Das Innsbrucker Team konnte nun erstmals zeigen, dass Sprouty-Proteine im peripheren Nervensystem maßgeblich am Bremsen des Axonswachstums beteiligt sind. „Wir konnten über siRNA, eine gängige Methode zur Proteinregulation, Sprouty-Proteine in der Nervenzelle vermindern: Daraufhin wuchsen die verletzten Axone – in Zellkultur im Labor – doppelt so schnell wie die Kontrollzellen.“ Ein großer Erfolg, brachten doch bisherige Substanzen höchstens eine Steigerung der Wachstumsgeschwindigkeit um etwa zehn Prozent.

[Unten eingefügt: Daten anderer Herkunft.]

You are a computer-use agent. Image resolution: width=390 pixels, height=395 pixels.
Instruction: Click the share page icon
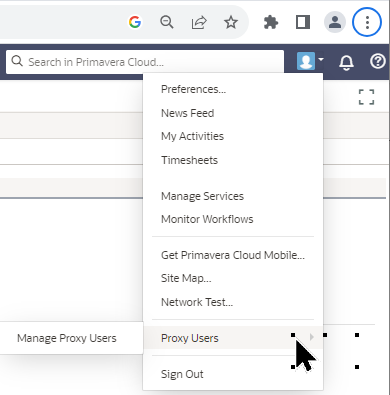(199, 23)
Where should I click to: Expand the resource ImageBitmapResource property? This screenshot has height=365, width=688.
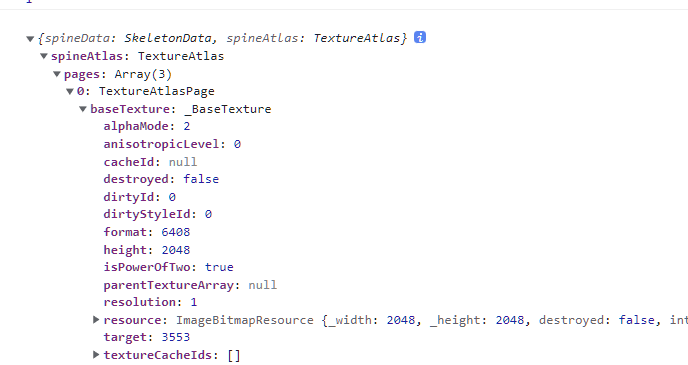pyautogui.click(x=96, y=320)
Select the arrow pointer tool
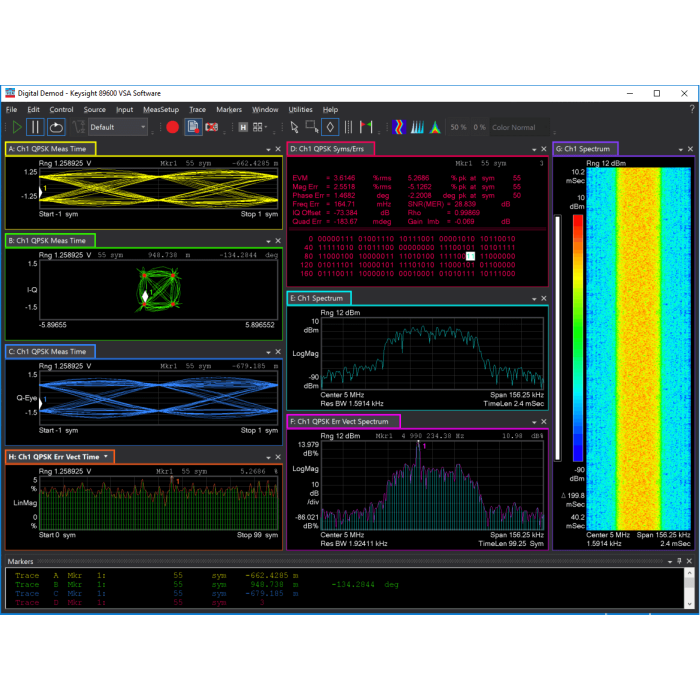This screenshot has height=700, width=700. [x=294, y=127]
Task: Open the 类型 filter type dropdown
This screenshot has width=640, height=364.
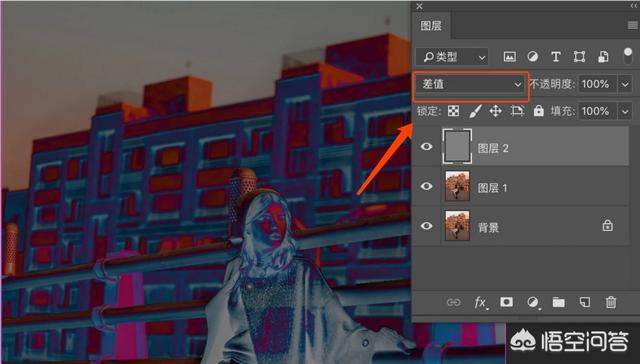Action: 452,57
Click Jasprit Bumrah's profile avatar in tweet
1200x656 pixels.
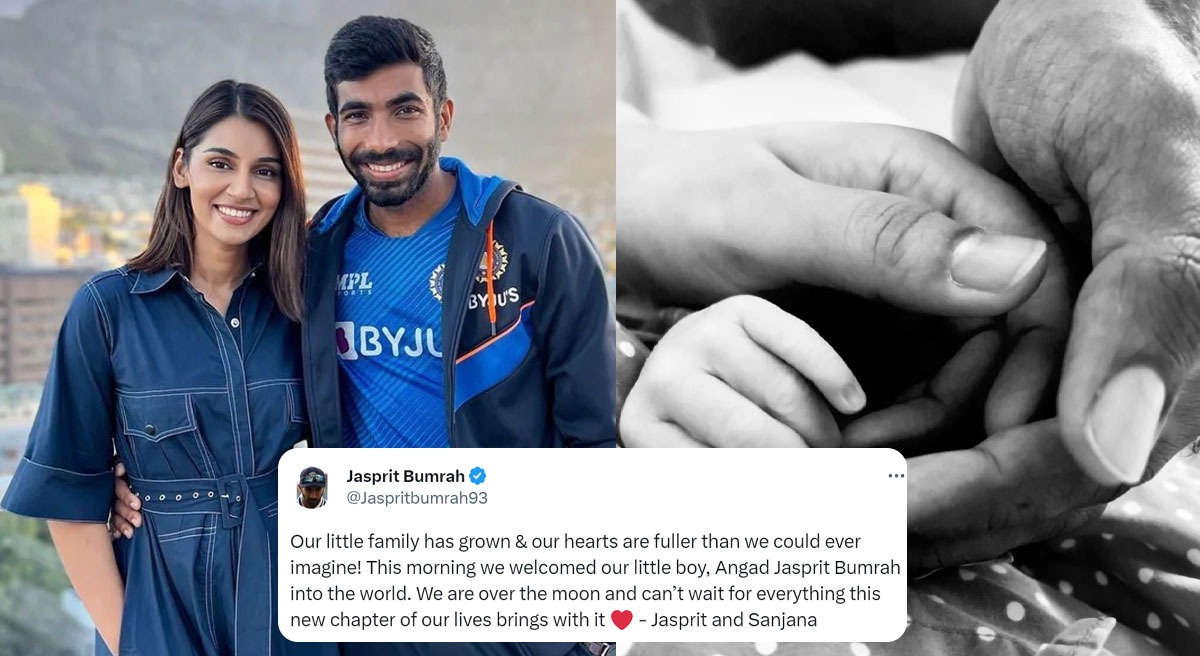coord(313,487)
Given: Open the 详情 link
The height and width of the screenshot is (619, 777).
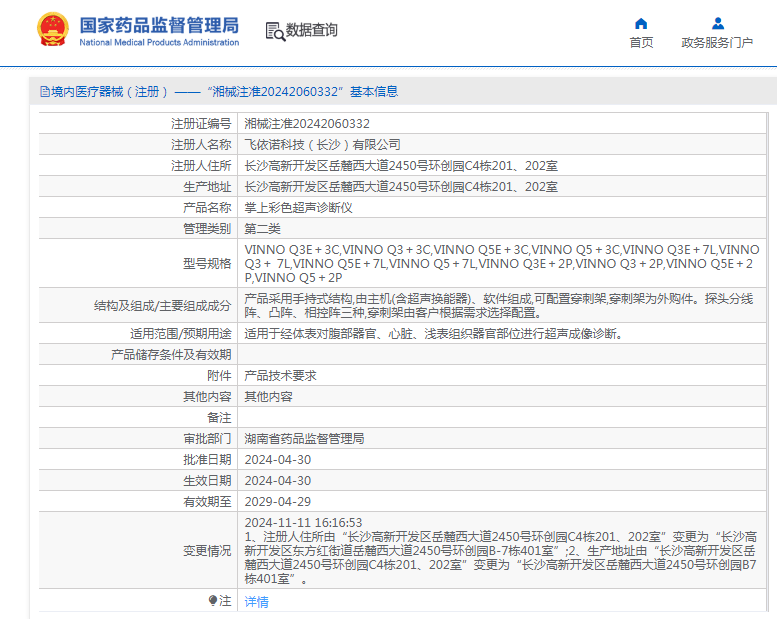Looking at the screenshot, I should click(257, 602).
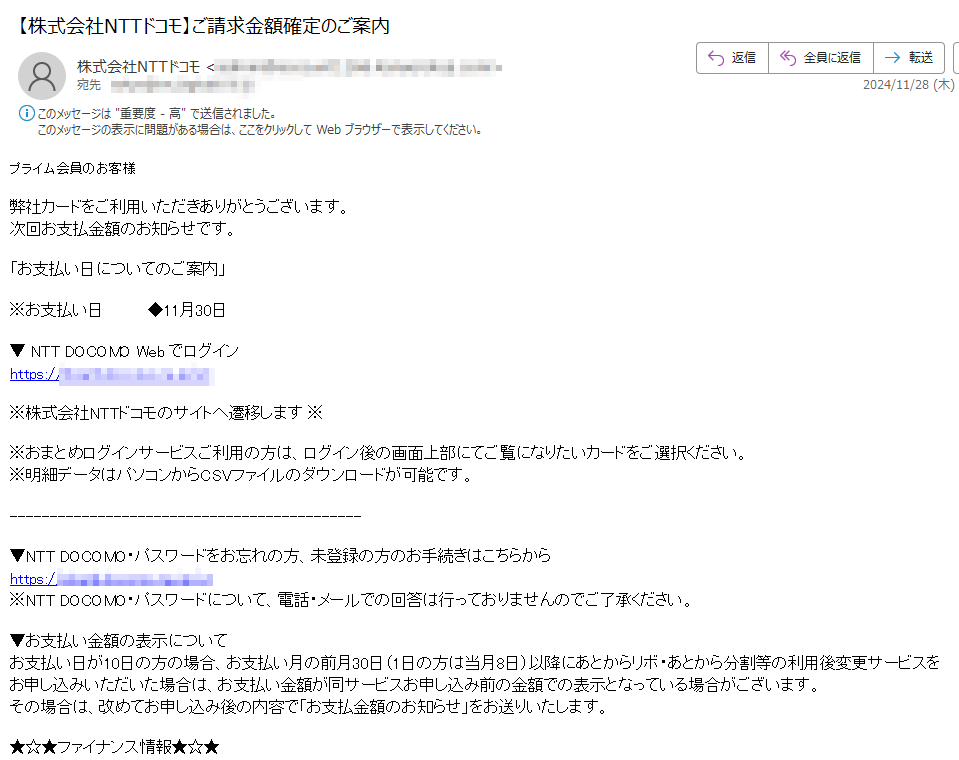Open the sender's avatar profile picture
Viewport: 959px width, 760px height.
[x=42, y=76]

„Wie tauglich diese Methode als Therapie ist, muss weiter untersucht werden.“ Vielversprechend ist jedenfalls, dass sich das Axonwachstum durch die Kombination mit Faktoren, die in der Klinik bereits eingesetzt werden, noch weiter steigern ließ. „Die Auswahl an Wachstumsfaktoren, die Chirurgen einsetzen können, ist groß. Viele Substanzen entdeckte man z.B. als Nebenwirkungen von anderen Medikamenten“, erklärt Schmidhammer. „Aber bisher gibt es noch kein Mittel, das verspricht: Alles wird gut.“ Denn jeder Faktor ist in seiner Wirkung abhängig von dem Zeitpunkt und der Dosis, in der er verabreicht wird. Die Suche nach einem „Schlüsselfaktor“ zur leicht handhabbaren Regulierung des Nervenwachstums läuft also weiter.

Das Zentralnervensystem (ZNS)umfasst das Gehirn und das Rückenmark, das als langer Strang in der Wirbelsäule verläuft. Im Gehirn gibt es kleine Regionen, die neue Nervenzellen bilden können. Verletzte Rückenmarkszellen können aber nicht nachwachsen.

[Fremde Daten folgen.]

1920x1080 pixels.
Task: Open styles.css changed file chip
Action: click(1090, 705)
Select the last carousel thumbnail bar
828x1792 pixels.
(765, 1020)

Das periphere Nervensystem (PNS)durchzieht den restlichen Körper: Die Zellkörper der Nervenzellen liegen in oder nahe an dem Rückenmark. Ihre Ausläufer (Axone) bringen die Informationen zu den Muskeln und anderen Geweben. Wird ein peripherer Nervenstrang durchtrennt, verkümmert der rückenmarksferne Teil. Das restliche Axon kann nachwachsen.